You alone chose the rather extreme phrases "under any circumstance", "Not possible" and "likely highly illegal", so let's leave the innocent OP out of this. Clearly, if you had intended your comments to apply only within a limited context, you wouldn't have made such a forceful statement. Don't blame me for taking you at your word. Despite several offers for a graceful retraction, you still maintain "... I didn't post anything that's wrong."



> As far as RF leakage, you introduced the concept of a diplexer later in the conversation, so my statement was correct if a regular splitter were used. A diplexer would effectively make the OTA work, and not lead to anything illegal going down, since it just breaks the cable. It's just as good as not connecting cable to it in the first place.


Later in the conversation? Again, reading comprehension matters. My very first post, in direct response to your outrageous claim #2, specifically mentioned diplexers.

Yes, your statement might have been correct if you had toned down your claim to something a bit less universal than "under any circumstances". I've given you plenty of opportunities to back down, but you wouldn't avail yourself of those opportunities. It is certainly true that OTA and catv signals can be mooshed together in ways that will utterly fail. Supplying examples that make your statement true cannot vindicate you. You see, the fault with your claim is that it isn't defensible, since it is impossible for you to prove that it holds true "under any circumstances". Can't you see how absurd it was for you to make such a claim? A single example of circumstances which contradict your claim, such as the circuit that I described and the FACTS that go along with it, is sufficient to disprove what you say. Kind of backs you into a corner, does it not?

A diplexer doesn't "just break the cable", it facilitates combining OTA signals and catv signals on the same coax, so that the TiVo can receive both simultaneously. I believe I laid this out very carefully in the five "FACT" statements that I made. I also pointed out quite clearly that only *some* of the OTA signals would be used, along with *some* of the catv signals, and that the diplexer combines them in a *compatible* way on the coax that feeds into the TiVo.

So, that is an example of *specific circumstances* that allows the signals to be combined, in direct contradiction to your claims.



> What your ... logic is suggesting here, is that a cable system could, in theory, take OTA signals, and layer cable signals on top of that, using a diplexer, and only using the upper channels for cable.


The diplexer allows signals *of different frequencies* to be combined from two different sources onto the same coax in such a manner that there is no collision between the signals.



> Well that's fine for an SMATV system that's designed specifically to do that, and would work just fine. But taking that as a counterexample to my post is against completely dishonest at best, and just plain stupid at worst, because we are clearly talking about commercial cable systems, which use the entire 50-860mhz (or whatever their upper limit is) frequency.


Houston, I believe we have identified the problem. What "we" are talking about is everything and anything that is covered by the "under any circumstances" claim that you chose and repeatedly refused to back away from.
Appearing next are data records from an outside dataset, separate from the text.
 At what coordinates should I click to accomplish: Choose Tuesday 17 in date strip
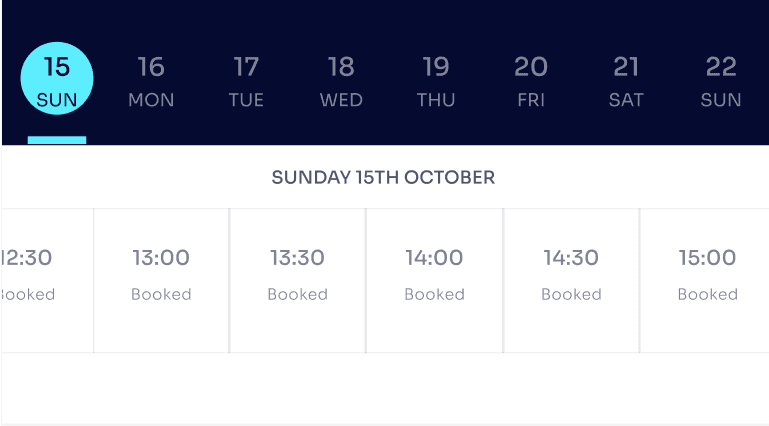point(246,82)
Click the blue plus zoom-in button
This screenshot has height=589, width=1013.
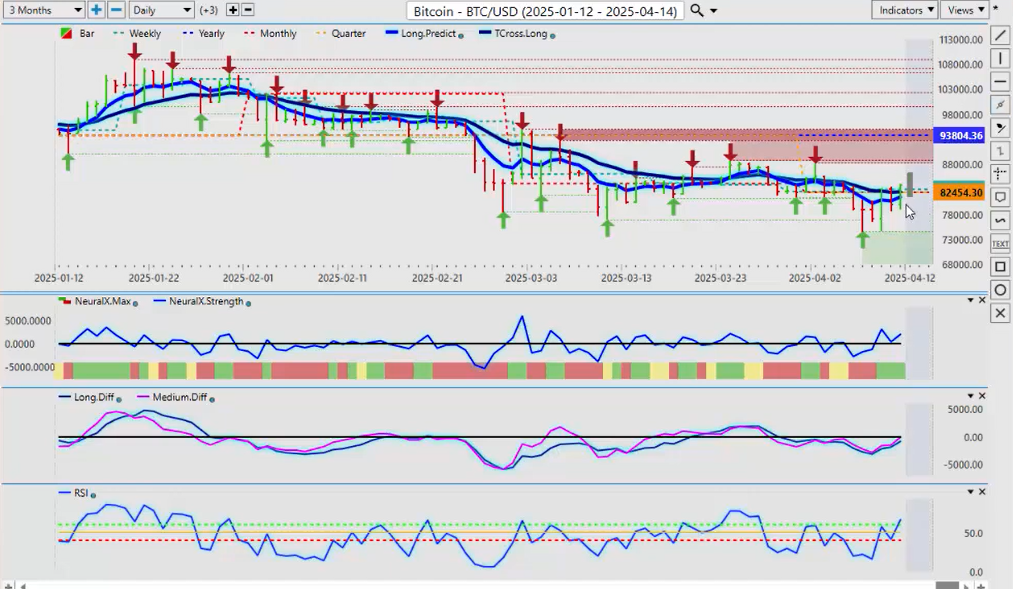96,10
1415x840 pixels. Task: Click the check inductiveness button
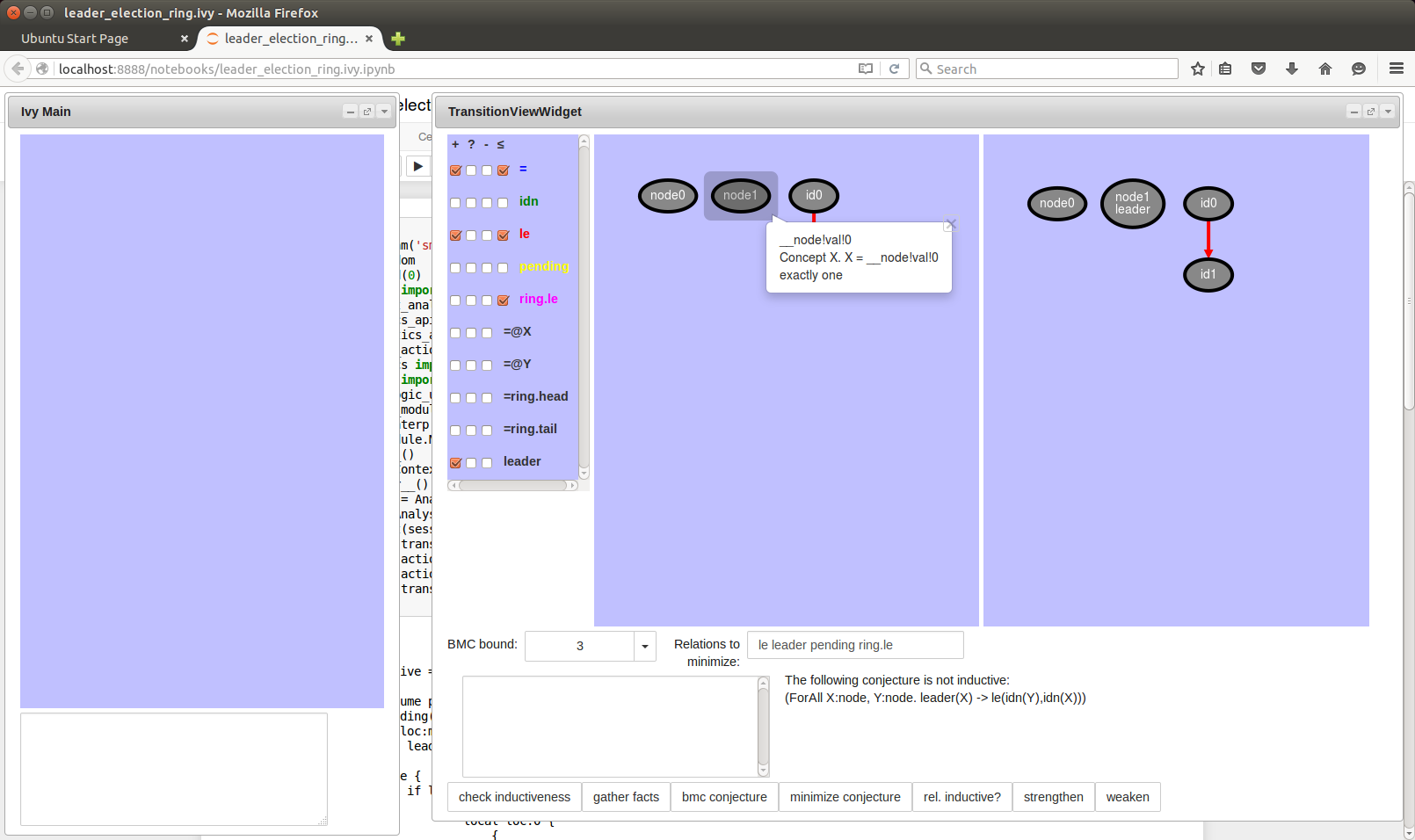click(514, 797)
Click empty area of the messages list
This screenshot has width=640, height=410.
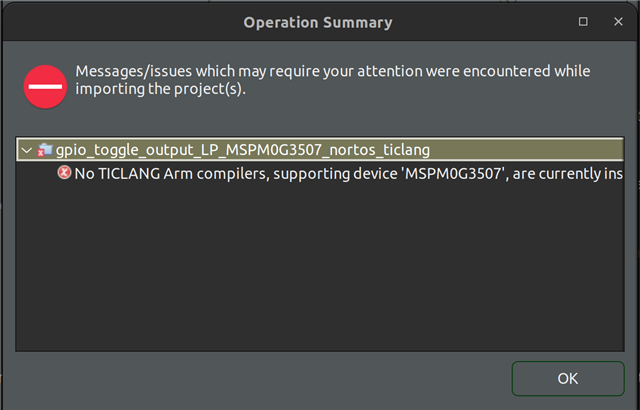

The fact that commercial cable signals are normally connected in an "all or nothing" fashion *absolutely does not imply that they can only be used that way.*



> Of course a part of the cable signal will electrically pass through the diplexer. That doesn't make it useful for anything, because it isn't.


This is where your argument is fundamentally flawed.



> Modern digital cable systems require the entire frequency range to be passed through. And there are two fundamental problems with your diplexer concept. The first is that digital cable systems have stuff all over the frequency range, and will not work with part of that frequency range gone. It's possible you could get a few channels, but there's no way that everything will work, and no guarantee it will keep working as they can move anything around at will, since it's just all one big lump of bandwidth in the post-trap era now that analog is long gone, and everything is digital and encrypted.


First you claim "...cable systems require the entire frequency range..." then you admit "It's possible you could get a few channels". Which is it? These are mutually exclusive claims, they cannot both be true. Therefore, you are clearly wrong about one or the other.



> Secondly, your logic about using VHF for an antenna and UHF for cable makes no sense because most HD OTA channels are UHF, and many digital cable systems don't extend that far into the UHF range, although many do go way up to 860mhz, depending on whether it has been rebuilt or not.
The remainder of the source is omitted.